Currently, there are no effective antiviral agents or vaccines for SARS, which killed almost 800 people in an epidemic in 2002-2003.
On the basis of their success, the researchers have received an $8 million grant from the National Institute of Allergy and Infectious Diseases to develop protease inhibitors that would block key enzymes in the SARS virus and hamper its advance. Protease inhibitors, a class of drugs capable of disrupting enzymes that digest proteins, have been successfully used to thwart the human immunodeficiency virus, which causes AIDS.
"Data from SARS patients indicate that replication of the virus peaks 10 days after the onset of fever," said Michael Johnson, director of the Center for Pharmaceutical Biotechnology in the UIC College of Pharmacy and the study's principal investigator. "By administering protease inhibitors early, when feverish symptoms have started, the drugs could reduce the viral load and ameliorate the disease."
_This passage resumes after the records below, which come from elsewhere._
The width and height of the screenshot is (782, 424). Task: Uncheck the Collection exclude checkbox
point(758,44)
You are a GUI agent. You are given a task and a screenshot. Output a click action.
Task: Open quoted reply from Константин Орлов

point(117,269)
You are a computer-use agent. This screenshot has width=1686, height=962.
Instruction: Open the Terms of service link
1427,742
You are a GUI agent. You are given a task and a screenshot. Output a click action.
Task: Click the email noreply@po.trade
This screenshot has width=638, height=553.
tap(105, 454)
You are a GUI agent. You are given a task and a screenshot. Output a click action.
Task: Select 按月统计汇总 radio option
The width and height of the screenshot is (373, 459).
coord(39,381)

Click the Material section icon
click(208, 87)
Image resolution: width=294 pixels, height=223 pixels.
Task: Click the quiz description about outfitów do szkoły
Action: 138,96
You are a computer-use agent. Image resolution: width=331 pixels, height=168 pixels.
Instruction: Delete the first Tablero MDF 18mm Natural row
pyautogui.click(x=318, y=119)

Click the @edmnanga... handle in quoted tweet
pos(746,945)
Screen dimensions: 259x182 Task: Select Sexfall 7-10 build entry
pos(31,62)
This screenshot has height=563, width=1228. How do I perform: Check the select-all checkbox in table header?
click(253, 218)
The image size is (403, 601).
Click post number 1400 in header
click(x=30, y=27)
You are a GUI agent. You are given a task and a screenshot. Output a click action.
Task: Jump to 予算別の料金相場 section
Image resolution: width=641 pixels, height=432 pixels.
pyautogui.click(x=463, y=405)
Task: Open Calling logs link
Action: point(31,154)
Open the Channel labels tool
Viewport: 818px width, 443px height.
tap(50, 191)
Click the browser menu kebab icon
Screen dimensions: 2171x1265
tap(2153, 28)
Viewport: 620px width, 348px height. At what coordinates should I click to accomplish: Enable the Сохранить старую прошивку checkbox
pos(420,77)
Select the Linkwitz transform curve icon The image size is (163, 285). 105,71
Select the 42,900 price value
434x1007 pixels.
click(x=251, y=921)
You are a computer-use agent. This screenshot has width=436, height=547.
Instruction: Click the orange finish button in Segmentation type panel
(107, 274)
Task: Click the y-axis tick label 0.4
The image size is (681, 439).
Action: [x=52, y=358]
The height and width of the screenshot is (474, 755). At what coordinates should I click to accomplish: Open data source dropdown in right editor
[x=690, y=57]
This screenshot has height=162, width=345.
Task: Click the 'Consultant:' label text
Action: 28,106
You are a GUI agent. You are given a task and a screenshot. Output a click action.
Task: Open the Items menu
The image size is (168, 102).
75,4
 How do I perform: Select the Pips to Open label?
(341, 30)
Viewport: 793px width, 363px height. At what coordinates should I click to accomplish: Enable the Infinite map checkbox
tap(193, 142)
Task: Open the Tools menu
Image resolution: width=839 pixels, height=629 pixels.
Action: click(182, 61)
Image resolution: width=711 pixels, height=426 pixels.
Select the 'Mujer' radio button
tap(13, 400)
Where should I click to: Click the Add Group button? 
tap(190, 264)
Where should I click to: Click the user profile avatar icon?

Like HIV, the SARS virus multiplies rapidly, hijacking the machinery of the cells it infects to clone itself over and over again.
One of the first steps in that process is the production of a long chain of proteins, all of which are needed for the virus to propagate. Two enzymes, or proteases, clip the chain to release the individual proteins, the parts needed to assemble a mature virus.
These two proteases -- called 3CLpro and PLpro -- are UIC's targets for drug therapy.
"If we can block 3CLpro and probably PLpro, then we can stop the SARS virus from replicating," Johnson said.
Under the grant, Andrew Mesecar, associate professor of pharmacy, will study details of the three-dimensional structure of the two enzymes using x-ray crystallography.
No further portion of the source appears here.